Taiwan's Right to Freedom

Frank Chang-ting Hsieh, premier of the Republic of China (Taiwan), writes in the Washington Post:

Tomorrow, hundreds of thousands of Taiwanese will take to the streets in our country to peacefully express their opposition to China's most recent threat to the freedom of Taiwan. This month the National People's Congress passed a so-called 'Anti-Secession Law' that threatens the use of military force against our country. The demonstrators will mobilize to oppose the idea that China has a 'right' to use force to subjugate the people of Taiwan -- and they will protest the notion that some 2,900 unelected and unaccountable Chinese 'parliamentarians' have the right to determine the future of the 23 million people of Taiwan. The escalation in China's campaign of intimidation is especially perplexing because it comes after a period of improvement in cross-strait relations. For example, direct charter flights between Taiwan and China have been resumed after a long hiatus.
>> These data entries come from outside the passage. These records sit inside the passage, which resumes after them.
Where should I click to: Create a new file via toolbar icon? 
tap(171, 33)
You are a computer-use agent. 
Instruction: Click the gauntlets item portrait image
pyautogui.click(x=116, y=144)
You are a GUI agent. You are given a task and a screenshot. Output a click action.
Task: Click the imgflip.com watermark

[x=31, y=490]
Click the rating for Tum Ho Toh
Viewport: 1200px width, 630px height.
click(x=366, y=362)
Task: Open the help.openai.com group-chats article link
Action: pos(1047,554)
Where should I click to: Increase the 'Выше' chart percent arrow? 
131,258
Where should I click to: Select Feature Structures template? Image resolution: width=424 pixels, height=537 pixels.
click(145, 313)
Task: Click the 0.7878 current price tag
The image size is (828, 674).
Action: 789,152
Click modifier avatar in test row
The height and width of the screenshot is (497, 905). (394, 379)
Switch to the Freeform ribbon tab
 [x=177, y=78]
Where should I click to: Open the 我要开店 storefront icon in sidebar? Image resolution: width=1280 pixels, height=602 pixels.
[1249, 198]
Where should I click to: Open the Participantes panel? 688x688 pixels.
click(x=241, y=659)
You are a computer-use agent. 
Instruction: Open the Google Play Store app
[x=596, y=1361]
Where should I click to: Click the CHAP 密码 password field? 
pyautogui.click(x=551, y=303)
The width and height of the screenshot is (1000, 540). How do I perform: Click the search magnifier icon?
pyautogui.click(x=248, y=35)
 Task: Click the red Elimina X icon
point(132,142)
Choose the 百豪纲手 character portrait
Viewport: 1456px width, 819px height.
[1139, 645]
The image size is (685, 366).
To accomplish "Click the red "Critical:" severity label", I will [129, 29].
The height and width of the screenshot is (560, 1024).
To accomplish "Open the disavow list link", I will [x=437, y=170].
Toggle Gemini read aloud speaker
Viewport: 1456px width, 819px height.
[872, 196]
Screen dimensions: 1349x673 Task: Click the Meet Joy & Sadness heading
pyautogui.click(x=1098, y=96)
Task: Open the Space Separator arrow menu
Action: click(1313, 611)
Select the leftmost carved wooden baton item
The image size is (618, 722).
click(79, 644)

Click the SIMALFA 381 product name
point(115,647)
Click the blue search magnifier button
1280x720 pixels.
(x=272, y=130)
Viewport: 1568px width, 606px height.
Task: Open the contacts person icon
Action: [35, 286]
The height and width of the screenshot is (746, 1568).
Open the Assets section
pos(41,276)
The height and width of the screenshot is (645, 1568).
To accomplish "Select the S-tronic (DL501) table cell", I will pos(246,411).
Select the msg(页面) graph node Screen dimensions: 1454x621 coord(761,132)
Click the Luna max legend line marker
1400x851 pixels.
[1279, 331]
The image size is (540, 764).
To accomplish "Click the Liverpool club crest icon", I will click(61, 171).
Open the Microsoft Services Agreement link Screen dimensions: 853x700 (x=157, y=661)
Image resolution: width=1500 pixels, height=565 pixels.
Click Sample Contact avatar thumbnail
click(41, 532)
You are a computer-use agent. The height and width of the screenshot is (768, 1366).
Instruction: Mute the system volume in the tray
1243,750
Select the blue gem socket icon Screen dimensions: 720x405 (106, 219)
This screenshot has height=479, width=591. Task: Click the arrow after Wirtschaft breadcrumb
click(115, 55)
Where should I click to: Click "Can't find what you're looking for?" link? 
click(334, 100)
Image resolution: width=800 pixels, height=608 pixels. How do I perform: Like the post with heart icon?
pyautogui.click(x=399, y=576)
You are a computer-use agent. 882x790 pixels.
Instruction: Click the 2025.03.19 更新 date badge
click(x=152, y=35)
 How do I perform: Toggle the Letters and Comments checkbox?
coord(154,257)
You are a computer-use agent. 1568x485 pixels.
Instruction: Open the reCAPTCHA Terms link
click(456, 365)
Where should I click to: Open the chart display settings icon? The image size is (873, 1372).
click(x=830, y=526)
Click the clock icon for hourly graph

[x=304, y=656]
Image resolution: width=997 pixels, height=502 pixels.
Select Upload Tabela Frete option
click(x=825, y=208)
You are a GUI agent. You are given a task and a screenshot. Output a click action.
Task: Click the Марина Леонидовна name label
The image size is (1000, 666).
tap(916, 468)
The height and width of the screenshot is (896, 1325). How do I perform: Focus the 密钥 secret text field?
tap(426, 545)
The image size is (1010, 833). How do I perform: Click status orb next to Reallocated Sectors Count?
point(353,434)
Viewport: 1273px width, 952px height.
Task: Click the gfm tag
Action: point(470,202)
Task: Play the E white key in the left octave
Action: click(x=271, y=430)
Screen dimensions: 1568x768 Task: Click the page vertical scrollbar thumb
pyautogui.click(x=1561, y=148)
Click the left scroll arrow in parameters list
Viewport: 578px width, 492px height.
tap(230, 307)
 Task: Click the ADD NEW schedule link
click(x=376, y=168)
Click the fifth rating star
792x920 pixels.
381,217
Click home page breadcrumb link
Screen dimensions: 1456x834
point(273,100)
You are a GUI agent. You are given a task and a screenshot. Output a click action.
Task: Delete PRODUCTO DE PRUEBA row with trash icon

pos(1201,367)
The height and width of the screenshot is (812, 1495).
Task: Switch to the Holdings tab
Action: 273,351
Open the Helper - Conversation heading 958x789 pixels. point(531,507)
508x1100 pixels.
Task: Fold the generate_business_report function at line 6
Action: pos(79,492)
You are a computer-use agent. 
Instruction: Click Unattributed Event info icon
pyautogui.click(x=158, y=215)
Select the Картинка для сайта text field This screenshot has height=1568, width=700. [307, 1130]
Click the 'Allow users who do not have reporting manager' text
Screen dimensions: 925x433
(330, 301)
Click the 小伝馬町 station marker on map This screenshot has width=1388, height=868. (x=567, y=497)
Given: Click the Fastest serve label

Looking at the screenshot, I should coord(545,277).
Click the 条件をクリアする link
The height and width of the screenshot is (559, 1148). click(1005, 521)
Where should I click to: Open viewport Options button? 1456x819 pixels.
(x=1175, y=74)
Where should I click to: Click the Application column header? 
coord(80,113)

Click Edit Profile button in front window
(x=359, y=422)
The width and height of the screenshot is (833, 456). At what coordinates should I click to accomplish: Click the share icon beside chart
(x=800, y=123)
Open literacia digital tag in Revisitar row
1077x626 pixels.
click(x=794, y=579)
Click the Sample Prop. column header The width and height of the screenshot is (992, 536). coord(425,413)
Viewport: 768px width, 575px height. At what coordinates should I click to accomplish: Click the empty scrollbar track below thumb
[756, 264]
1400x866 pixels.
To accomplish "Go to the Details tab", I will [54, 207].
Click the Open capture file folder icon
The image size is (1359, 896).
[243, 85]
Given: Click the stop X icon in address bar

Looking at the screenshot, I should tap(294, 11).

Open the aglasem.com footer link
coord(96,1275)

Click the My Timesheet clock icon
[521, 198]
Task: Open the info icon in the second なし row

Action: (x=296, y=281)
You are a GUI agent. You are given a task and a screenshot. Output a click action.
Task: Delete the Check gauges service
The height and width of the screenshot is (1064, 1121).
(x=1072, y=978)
Indeed, for the past five years my government has been offering one olive branch after another to Beijing.
I believe strongly that we must support Tiawan's independance from China. Perhaps someday the slow process of change that is occurring in mainland China will have gone far enough for peaceful reconciliation. That day still seems a long way away to me though, and reunification by force is not something we should allow to happen.